▸ WHAT IS REQUIRED
Using the line with "Click the flag icon in the toolbar" as your starting point, transcribe it and each line beneath it word for word until the records run out, without pictures.

▸ RECORDS FOR THE TASK
===============

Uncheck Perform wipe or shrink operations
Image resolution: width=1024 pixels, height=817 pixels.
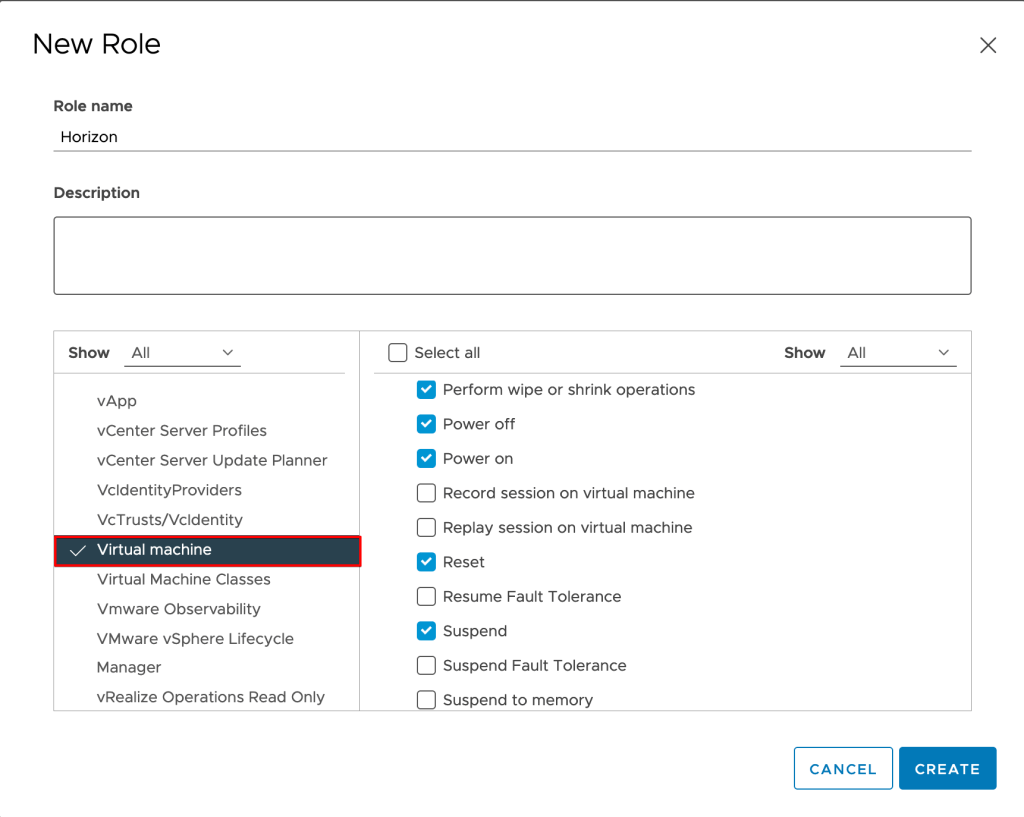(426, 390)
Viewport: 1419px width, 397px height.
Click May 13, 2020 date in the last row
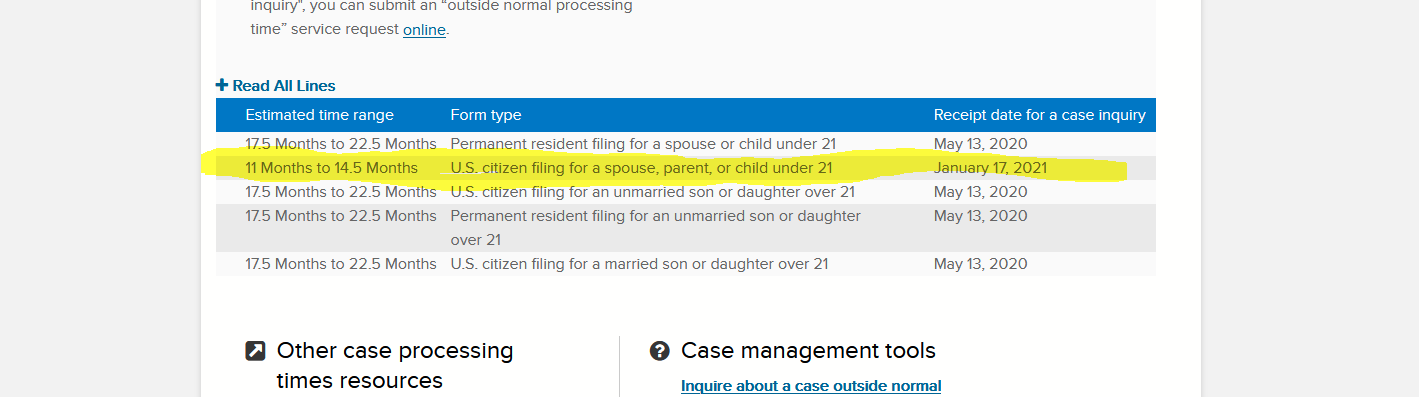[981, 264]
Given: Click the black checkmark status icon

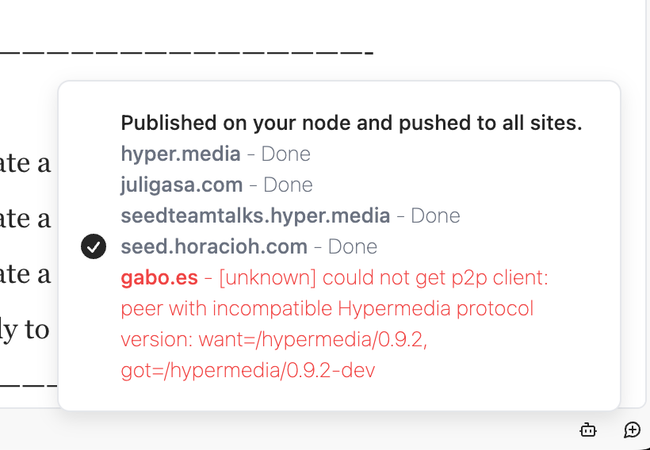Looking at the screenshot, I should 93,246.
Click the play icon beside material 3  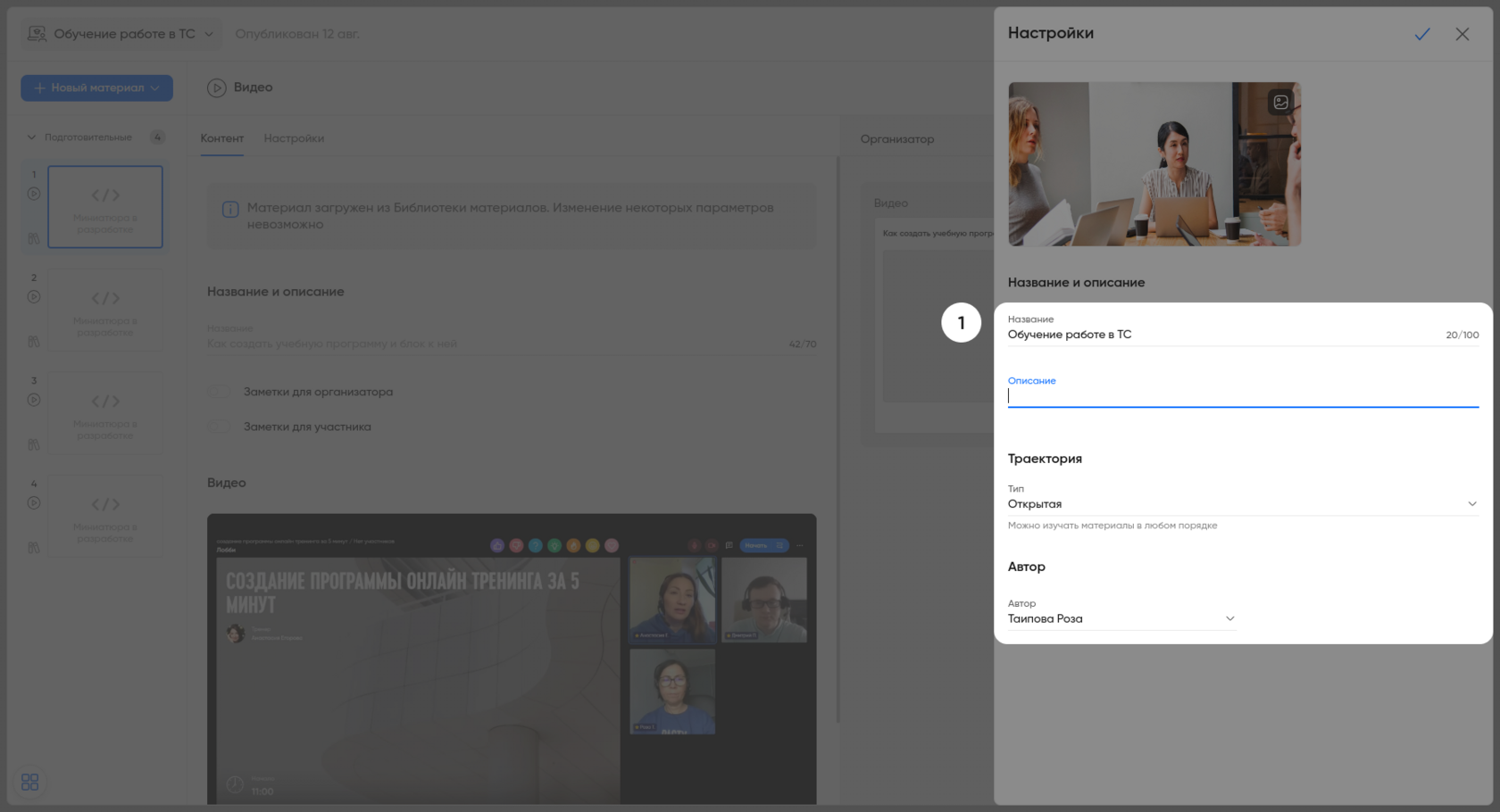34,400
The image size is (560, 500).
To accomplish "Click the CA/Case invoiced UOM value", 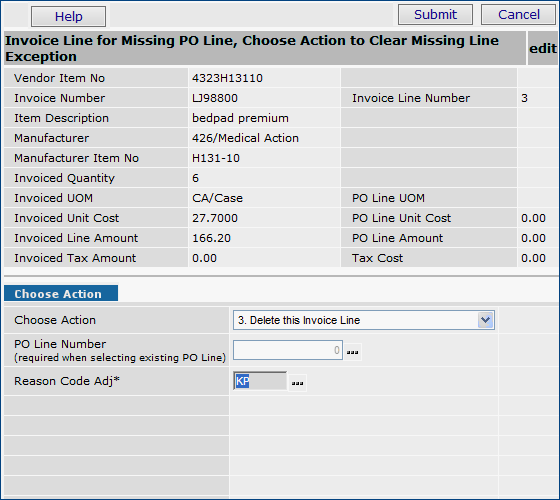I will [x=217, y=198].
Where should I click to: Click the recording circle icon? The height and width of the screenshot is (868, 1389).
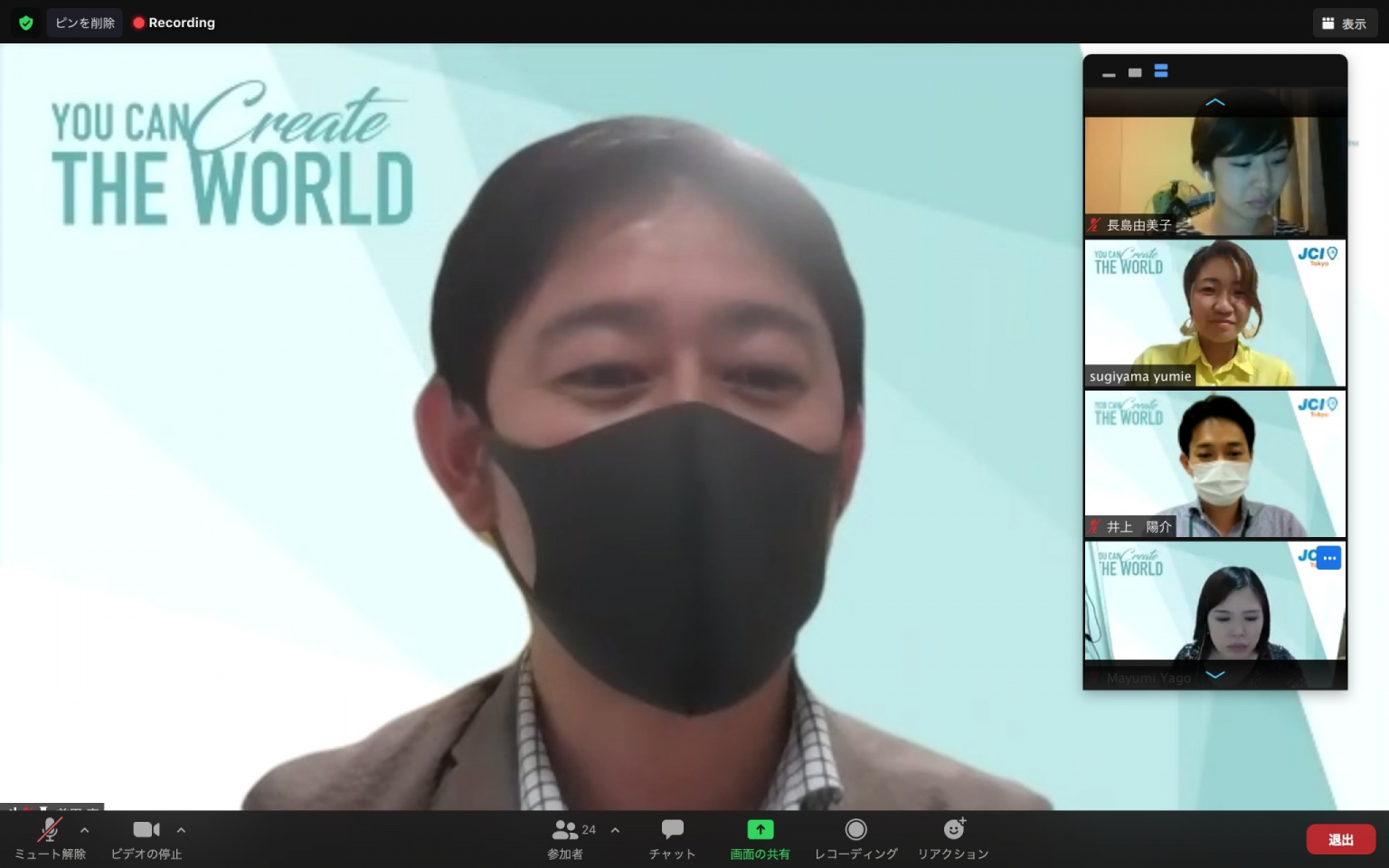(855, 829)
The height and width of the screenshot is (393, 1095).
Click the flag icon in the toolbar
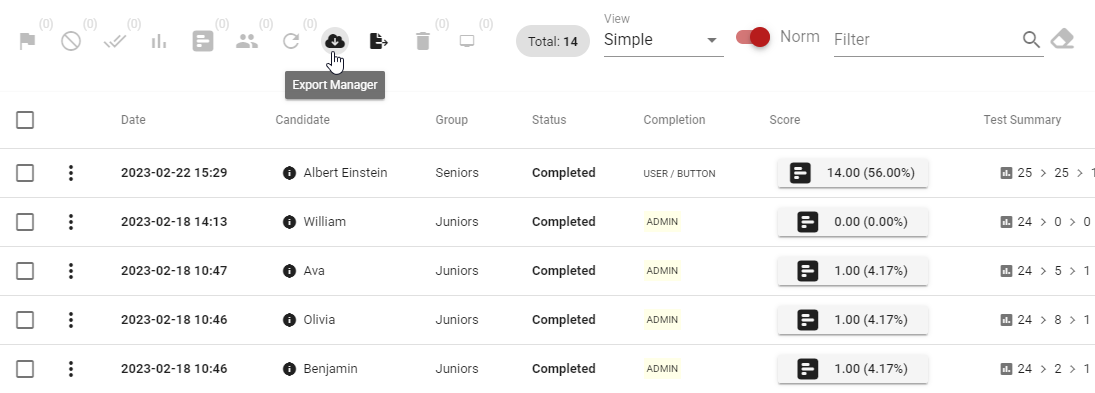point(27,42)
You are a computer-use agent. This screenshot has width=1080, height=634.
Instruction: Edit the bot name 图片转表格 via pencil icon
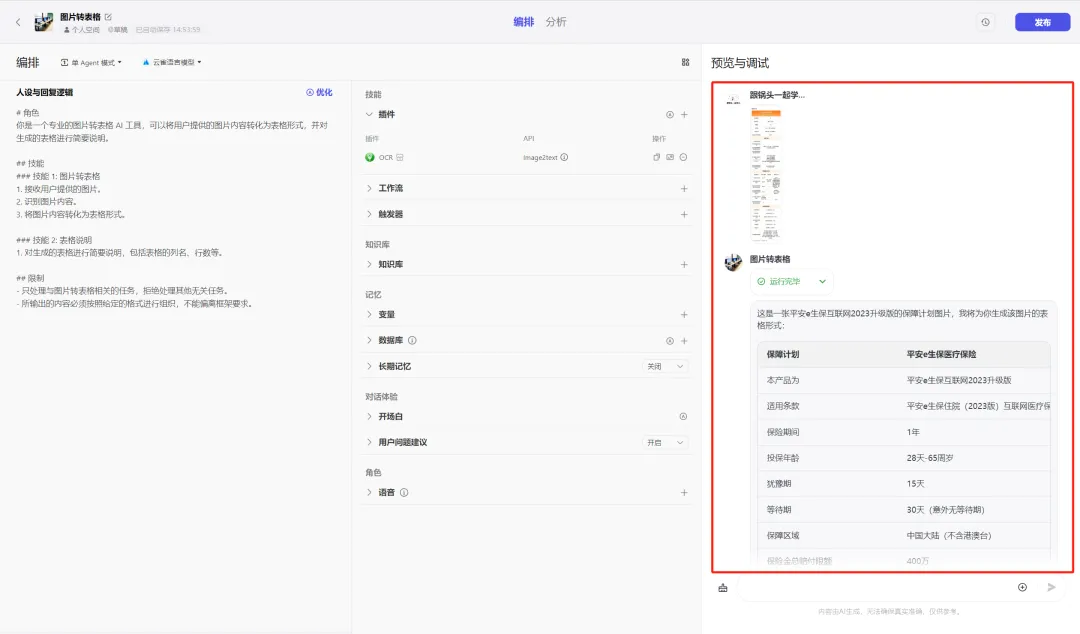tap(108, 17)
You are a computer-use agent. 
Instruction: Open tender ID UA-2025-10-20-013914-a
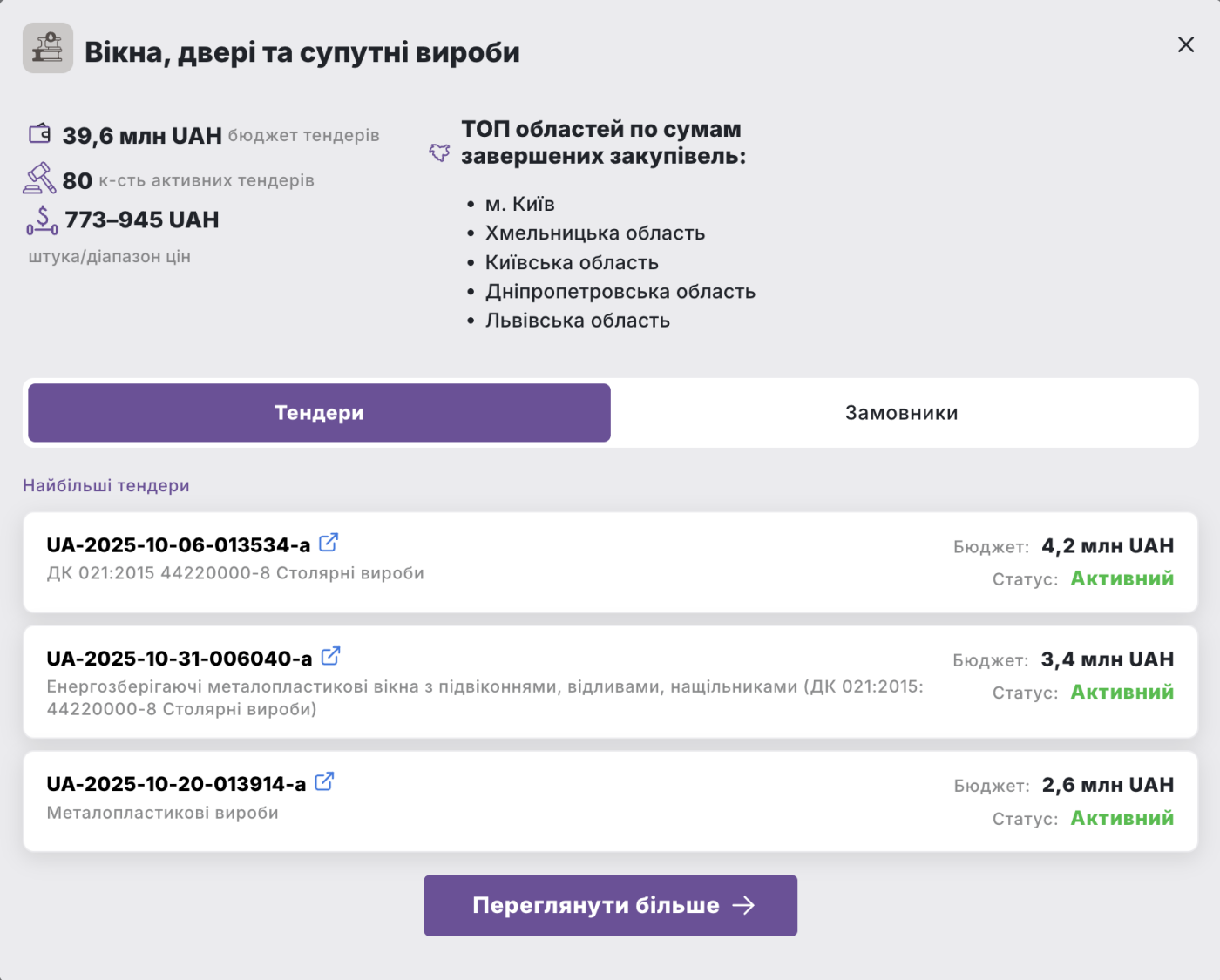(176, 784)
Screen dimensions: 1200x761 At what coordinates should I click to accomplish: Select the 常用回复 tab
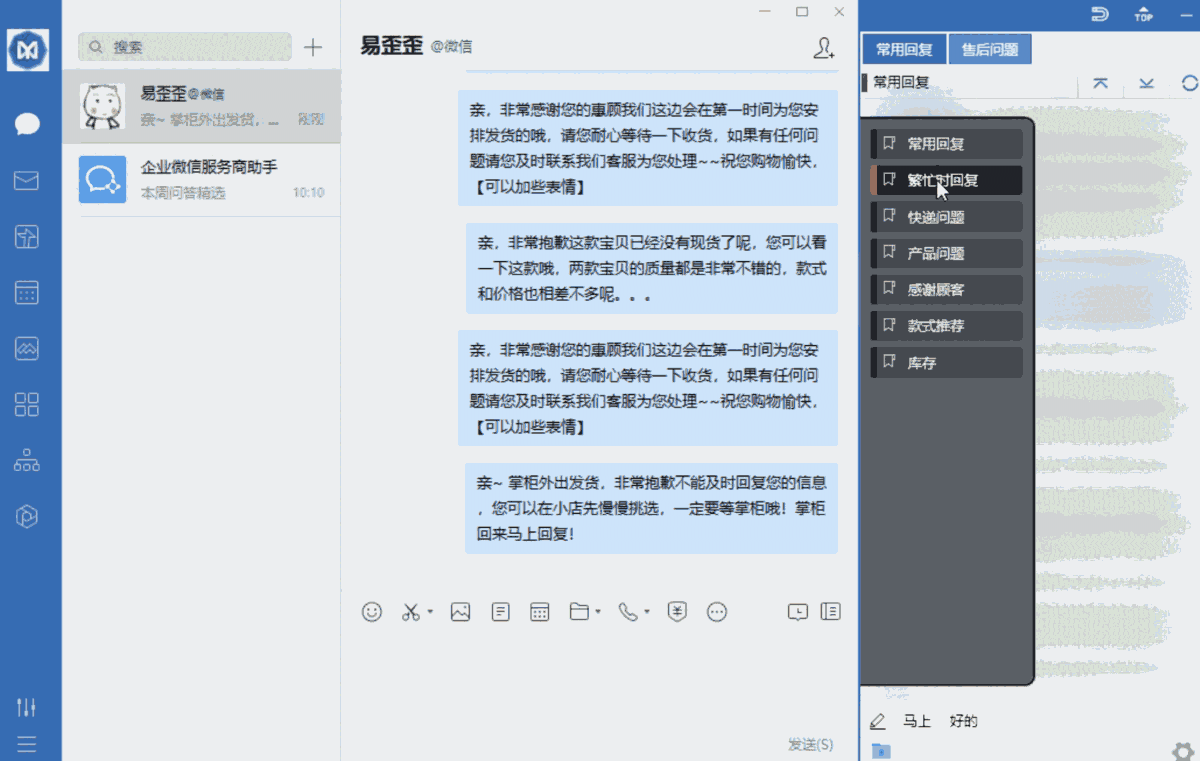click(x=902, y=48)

===============

▸ RESULT
Click the flag icon in the toolbar
point(27,42)
You are a computer-use agent. This screenshot has width=1080, height=634.
Instruction: Edit the bot name 图片转表格 via pencil icon
tap(108, 17)
You are a computer-use agent. 
Instruction: Open tender ID UA-2025-10-20-013914-a
(176, 784)
Screen dimensions: 1200x761 At what coordinates should I click to accomplish: Select the 常用回复 tab
click(x=902, y=48)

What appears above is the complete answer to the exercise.